§ **EXTRAIT DE PAGE**
_ _ _ _

Ce programme est ambitieux, puisqu’il vise à généraliser à l’ensemble du monde le développement économique et social, tout en réduisant drastiquement les émissions de gaz à effet de serre et l’utilisation des ressources naturelles. Une perspective illusoire sans une transition rapide et radicale vers de nouveaux modèles de développement, à la fois plus pauvres en carbone, moins gourmands en matières premières et plus équitablement répartis.
. Les inégalités mondiales ont également fortement augmenté, tandis que les conflits se multiplient. Et si l’aide publique au développement a atteint un nouveau niveau record international en 2023, cette augmentation doit être sérieusement nuancée. En effet, l’APD est loin d’atteindre l’engagement à consacrer 0,7% des richesses produites par les pays donateurs, elle se traduit par une plus grande augmentation de l’aide d’urgence plutôt que de l’aide structurelle, et elle intègre toujours des financements qui ne devraient pas être comptabilisés comme de l’aide au développement. En outre, cette hausse s’est faite en parallèle d’une diminution, depuis 2021, des financements alloués aux pays dont les indices de développement humain sont les plus faibles au monde, en particulier en Afrique. Ces pays-là en particulier devront donc voir leurs financements sérieusement augmenter, via des engagements ambitieux dans le cadre de la quatrième Conférence internationale sur le financement du développement en 2025, s’ils veulent atteindre les Objectifs de développement durable.

Le chapitre 2 analyse plus particulièrement la quantité de l’aide au développement de la Belgique. Ainsi, la Belgique a vu son APD stagner en 2023, et même diminuer en pourcentage de ses richesses, passant de 0,45 à 0,44% du revenu national brut. La Belgique s’est donc éloignée de l’objectif international, situé à 0,7%. Cela est d’autant plus regrettable qu’elle est généralement félicitée pour ses choix pertinents : celui de concentrer sa coopération au développement dans les pays qui en ont le plus besoin ; celui de concentrer ses financements dans les trois secteurs essentiels que sont la santé, l’éducation et la souveraineté alimentaire ; ou encore celui de refuser de comptabiliser en APD des financements qui ne devraient pas l’être (tels que les coûts imputés d’étudiants étrangers ou les frais d’accueil de réfugiés ukrainiens). Sous la nouvelle législature, une trajectoire de croissance devra donc être adoptée pour permettre à l’APD belge d’atteindre 0,7% du RNB pour 2030, tel que cela est préconisé par l’Examen à mi-parcours de l’Organisation de coopération et de développement économiques (OCDE).

_ _ _ _

§ **DONNÉES ENREGISTRÉES**

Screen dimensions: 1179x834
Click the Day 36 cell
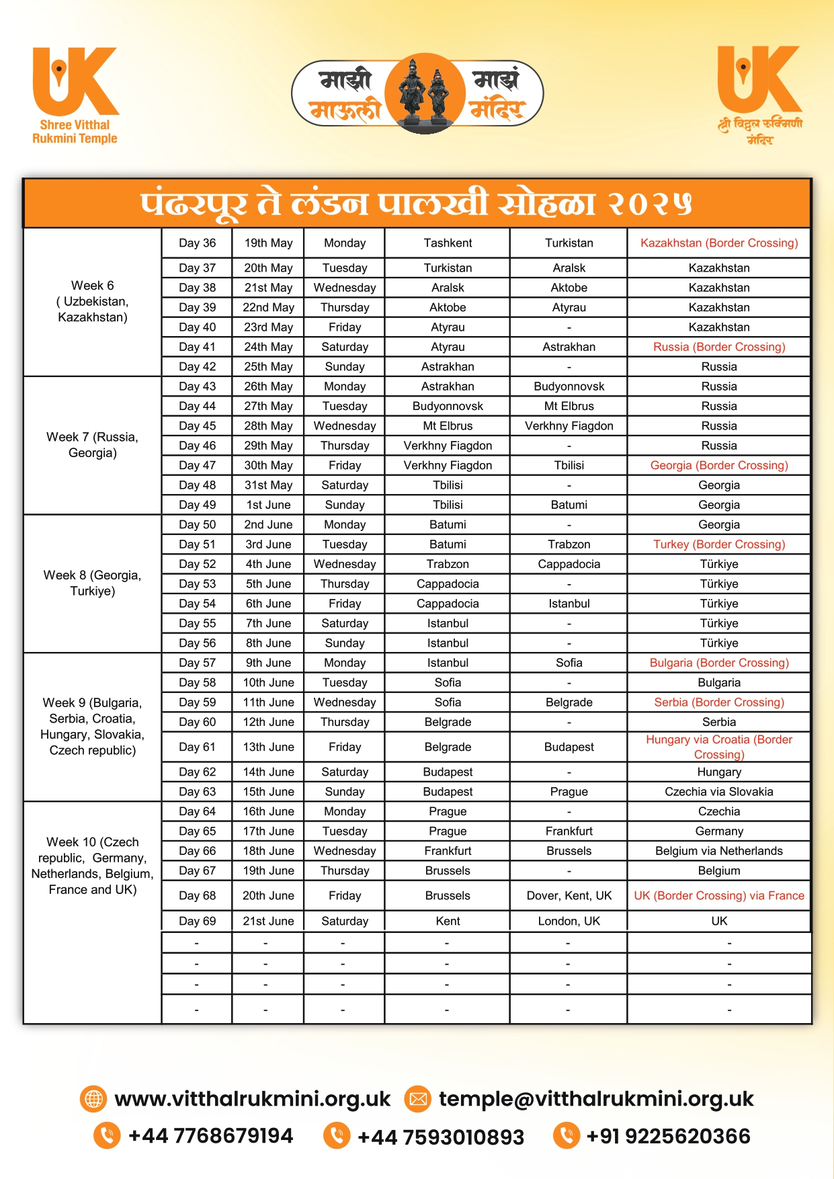197,243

_ _ _ _

§ **TÂCHES ET EXERCICES**
**A)** D'après l'extrait, quels sont les trois secteurs essentiels dans lesquels la Belgique concentre ses financements ?
**B)** Réécrivez l'extrait de « Ce programme est » à « plus équitablement répartis. » en remplaçant « radicale » par « profonde ».
**C)** Selon l'extrait, quelle part de son revenu national brut la Belgique a-t-elle consacrée à l'APD en 2023 ?

§ **RÉPONSES ATTENDUES**
**A)** La santé, l'éducation et la souveraineté alimentaire.

**B)**
Ce programme est ambitieux, puisqu’il vise à généraliser à l’ensemble du monde le développement économique et social, tout en réduisant drastiquement les émissions de gaz à effet de serre et l’utilisation des ressources naturelles. Une perspective illusoire sans une transition rapide et profonde vers de nouveaux modèles de développement, à la fois plus pauvres en carbone, moins gourmands en matières premières et plus équitablement répartis.

**C)** 0,44 % de son revenu national brut.